Speaking at an event on the topic last week, hosted by the German arm of the European Commission in Berlin, Joachim Wuermeling said the Deutsche Bundesbank saw climate change as an important issue for central banks, because of its links with financial stability. He added that the bank saw green finance as having great potential.
“The plant is really growing well, so at this very premature stage of the market, we need to consider which instruments will make the plant grow more. And it is not the time where hard intervention by the legislator is the right instrument.”
He said that the focus should instead be on creating interest in the topic and looking at bottlenecks and legal obstacles, “which are there, and are very well identified by the High Level Expert Group on Sustainable Finance”.
The comments were made in the context of proposals being put forward by the European Commission to introduce capital requirement changes for investments into ‘sustainable’ assets, and calls from many in the market for a parallel initiative to penalise banks and insurance companies for financing fossil-fuel projects.The Commission will also make a legislative proposal in the spring to create a classification system around eligible green and social projects.
The animal we’re dealing with is a market.
“What I would warn [against] is to try and force investors to invest in specific assets,” Wuermeling said. “The animal we’re dealing with is a market.
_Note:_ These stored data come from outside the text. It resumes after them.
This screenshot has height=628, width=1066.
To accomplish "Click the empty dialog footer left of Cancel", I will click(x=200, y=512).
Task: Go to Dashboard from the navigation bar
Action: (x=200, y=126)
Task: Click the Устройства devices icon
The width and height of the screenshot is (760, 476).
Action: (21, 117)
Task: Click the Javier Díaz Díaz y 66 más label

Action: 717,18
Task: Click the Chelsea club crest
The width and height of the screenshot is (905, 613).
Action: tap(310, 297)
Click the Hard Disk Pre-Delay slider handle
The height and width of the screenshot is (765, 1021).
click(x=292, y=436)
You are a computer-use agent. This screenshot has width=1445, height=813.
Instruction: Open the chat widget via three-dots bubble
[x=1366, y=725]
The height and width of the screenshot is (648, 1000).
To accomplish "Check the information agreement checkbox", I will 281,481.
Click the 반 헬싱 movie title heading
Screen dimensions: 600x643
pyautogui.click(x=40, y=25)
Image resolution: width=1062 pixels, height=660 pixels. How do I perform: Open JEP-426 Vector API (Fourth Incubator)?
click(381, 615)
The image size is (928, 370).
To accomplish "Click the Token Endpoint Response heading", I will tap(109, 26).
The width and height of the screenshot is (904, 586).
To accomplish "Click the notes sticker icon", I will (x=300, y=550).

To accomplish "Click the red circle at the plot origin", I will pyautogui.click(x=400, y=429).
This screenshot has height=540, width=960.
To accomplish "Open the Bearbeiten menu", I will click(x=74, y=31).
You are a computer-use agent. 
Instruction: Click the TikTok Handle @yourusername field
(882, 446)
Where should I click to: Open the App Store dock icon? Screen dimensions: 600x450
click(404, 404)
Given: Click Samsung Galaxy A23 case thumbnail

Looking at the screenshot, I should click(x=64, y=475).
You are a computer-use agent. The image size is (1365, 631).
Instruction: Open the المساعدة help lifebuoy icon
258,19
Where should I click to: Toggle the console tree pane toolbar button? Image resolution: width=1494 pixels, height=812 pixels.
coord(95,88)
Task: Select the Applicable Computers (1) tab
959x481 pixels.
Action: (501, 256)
And we’re talking about initiating people to invest their money in specific assets. This is very unusual, because usually people are completely free to decide where they invest their money. So be careful.”
Wuermeling, who has responsibility for markets section at the bank, said the Bundesbank supported the proposals to create an EU-level taxonomy of sustainable projects, but only if it “is not regulation, but explanation”. Any taxonomy must not “prescribe or impose judgement,” he insisted. “It should only give an explanation of… what measures are able to support the transformation, to make the investment easier”.